A cyber-physical system (CPS) integrates computation and communication with the control of physical processes. CPSs are ubiquitous: for example, automotive control systems, medical devices, energy grids, etc. are all examples of CPSs. An important question is to come up with a cost effective yet high confidence design and verification methodology for these systems. This is a very broad problem. In this sequence of lectures, Professor Majumdar focused on one particular aspect: design of reactive controllers for CPSs from declarative specifications. In particular, he described the basis of a control design technique called abstraction-based control design (ABCD). In ABCD, one abstracts a continuous-state, time-sampled dynamical system into a finite 2-person game and uses reactive synthesis algorithms from finite-state games. A strategy extracted from the finite game can be refined to a controller for the original system. He described the basics of reactive synthesis, starting with basic algorithms for safety and reachability games, and going on to describing general algorithms using the mu-calculus, showing how abstraction works, and how ABCD can be optimized using multi-level abstractions. Along the way, he showed connections to foundational questions in logic and automata theory.
PETER MÜLLER lectured on Building Deductive Program Verifiers.
Deductive program verifiers attempt to construct a proof that a given program satisfies a given specification. Their implementations reflect the semantics of the programming language and the specification language, and often include elaborate proof search strategies to automate verification. Each of these components is intricate, which makes building a verifier from scratch complex and costly.
In this lecture series, Professor Müller presented an approach to build program verifiers as a sequence of translations from the source language and specification via intermediate languages down to a logic for which automatic solvers exist. This architecture reduces the overall complexity by dividing the verification process into simpler, well-defined tasks, and enables the reuse of essential elements of a program verifier such as parts of the proof search, specification inference, and counterexample generation. He introduced intermediate verification languages and demonstrate how they can encode interesting verification problems.
CATHERINE MEADOWS lectured on Maude-NPA and Formal Analysis of Cryptographic Protocols With Equational Theories.
Formal analysis of cryptographic protocols has been one of the most successful applications of formal methods to security. It has played a prominent part in the development and validation of security standards, shown most recently by use of formal methods in the analysis of TLS 1.3 at the invitation of the TLS 1.3 developers.

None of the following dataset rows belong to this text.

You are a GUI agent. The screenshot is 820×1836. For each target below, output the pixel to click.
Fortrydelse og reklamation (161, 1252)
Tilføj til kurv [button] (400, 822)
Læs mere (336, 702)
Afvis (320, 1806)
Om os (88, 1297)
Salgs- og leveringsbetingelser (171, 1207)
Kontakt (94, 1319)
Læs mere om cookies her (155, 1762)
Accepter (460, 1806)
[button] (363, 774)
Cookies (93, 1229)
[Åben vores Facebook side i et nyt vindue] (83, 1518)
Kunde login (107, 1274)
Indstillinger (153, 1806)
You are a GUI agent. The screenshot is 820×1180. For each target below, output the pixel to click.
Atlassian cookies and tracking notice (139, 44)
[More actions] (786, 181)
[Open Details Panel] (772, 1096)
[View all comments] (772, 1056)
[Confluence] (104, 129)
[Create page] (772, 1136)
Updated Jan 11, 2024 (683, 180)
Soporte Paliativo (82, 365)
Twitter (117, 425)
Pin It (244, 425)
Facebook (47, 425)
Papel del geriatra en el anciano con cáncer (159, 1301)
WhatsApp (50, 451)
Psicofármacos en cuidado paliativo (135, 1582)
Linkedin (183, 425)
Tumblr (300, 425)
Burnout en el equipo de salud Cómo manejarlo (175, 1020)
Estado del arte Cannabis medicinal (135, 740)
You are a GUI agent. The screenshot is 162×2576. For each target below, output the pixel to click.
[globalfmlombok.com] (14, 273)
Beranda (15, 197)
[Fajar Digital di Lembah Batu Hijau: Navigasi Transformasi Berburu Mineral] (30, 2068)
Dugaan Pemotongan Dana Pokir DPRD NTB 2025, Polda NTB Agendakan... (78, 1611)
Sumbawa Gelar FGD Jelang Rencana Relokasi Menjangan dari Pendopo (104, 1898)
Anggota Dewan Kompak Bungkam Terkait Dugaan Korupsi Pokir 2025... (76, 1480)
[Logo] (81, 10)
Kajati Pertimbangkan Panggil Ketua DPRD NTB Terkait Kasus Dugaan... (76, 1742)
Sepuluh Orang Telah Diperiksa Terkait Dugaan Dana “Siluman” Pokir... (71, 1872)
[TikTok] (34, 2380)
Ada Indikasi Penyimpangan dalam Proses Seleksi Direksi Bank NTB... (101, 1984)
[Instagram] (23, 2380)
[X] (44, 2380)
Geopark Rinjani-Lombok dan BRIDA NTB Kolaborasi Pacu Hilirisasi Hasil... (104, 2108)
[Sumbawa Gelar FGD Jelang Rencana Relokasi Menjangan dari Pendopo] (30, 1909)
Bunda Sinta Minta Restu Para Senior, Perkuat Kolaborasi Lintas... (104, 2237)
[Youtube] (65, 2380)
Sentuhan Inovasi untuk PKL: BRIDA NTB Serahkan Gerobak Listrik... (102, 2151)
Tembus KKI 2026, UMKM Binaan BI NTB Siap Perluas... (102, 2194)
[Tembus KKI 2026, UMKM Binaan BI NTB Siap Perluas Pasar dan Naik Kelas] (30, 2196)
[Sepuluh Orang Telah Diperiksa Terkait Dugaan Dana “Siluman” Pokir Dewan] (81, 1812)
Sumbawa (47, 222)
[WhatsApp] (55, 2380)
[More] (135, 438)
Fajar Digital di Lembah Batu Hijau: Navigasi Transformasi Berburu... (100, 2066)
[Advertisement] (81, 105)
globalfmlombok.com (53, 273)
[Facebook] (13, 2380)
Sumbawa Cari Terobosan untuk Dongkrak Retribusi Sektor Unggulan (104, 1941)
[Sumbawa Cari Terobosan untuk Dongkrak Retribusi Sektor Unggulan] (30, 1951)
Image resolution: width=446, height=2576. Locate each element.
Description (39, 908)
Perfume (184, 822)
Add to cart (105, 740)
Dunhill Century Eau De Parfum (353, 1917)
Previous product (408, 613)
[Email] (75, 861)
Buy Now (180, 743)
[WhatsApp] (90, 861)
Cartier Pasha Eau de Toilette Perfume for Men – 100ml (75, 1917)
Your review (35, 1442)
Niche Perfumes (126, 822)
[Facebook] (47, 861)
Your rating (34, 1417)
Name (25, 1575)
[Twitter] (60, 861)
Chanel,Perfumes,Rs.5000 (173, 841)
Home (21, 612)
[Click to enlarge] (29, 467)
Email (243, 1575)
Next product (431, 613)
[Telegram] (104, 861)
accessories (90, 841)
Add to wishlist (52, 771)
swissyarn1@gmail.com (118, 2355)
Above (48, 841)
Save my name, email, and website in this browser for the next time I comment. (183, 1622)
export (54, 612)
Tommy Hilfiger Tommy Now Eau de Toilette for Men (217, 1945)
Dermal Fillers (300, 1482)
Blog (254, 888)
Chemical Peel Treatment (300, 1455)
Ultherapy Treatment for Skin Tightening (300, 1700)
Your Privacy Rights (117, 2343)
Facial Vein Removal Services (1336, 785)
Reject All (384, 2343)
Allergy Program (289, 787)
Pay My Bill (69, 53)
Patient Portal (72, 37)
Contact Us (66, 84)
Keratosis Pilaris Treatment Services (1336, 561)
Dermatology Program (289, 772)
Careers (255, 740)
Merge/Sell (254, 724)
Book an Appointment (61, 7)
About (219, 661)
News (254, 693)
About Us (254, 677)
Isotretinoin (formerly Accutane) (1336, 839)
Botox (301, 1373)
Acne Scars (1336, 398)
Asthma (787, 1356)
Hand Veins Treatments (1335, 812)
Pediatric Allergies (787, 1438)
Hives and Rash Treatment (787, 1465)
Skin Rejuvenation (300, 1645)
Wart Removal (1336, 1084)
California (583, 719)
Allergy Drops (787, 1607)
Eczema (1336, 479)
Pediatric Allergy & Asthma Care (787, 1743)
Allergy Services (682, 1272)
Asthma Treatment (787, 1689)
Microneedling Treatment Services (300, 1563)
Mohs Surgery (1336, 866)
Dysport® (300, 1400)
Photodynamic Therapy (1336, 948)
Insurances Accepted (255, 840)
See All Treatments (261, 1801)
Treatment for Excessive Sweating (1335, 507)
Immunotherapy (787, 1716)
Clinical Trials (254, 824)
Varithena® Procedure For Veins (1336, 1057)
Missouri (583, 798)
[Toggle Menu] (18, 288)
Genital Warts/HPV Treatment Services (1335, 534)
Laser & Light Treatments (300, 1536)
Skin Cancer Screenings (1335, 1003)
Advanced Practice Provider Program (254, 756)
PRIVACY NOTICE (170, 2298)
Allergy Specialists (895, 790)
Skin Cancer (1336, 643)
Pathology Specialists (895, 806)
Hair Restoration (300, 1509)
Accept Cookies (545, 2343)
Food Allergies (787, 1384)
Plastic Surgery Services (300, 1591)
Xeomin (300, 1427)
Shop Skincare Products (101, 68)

One long-standing problem in the analysis of cryptographic protocols is reasoning about cryptosystems that satisfy equational properties, such as Diffie-Hellman and exclusive-or. In these cases the equational properties are necessary both to understand potential vulnerabilities, and to correctly represent the actions of the protocol. However, such equational properties can be difficult to incorporate so that the analysis is both tractable and sound. This is especially the case when the properties include associative-commutative rules. The Maude-NRL Protocol Analyzer (Maude-NPA) is a tool that takes a systematic approach to reasoning about protocols that rely on such properties, and it has had a major influence on work in the field.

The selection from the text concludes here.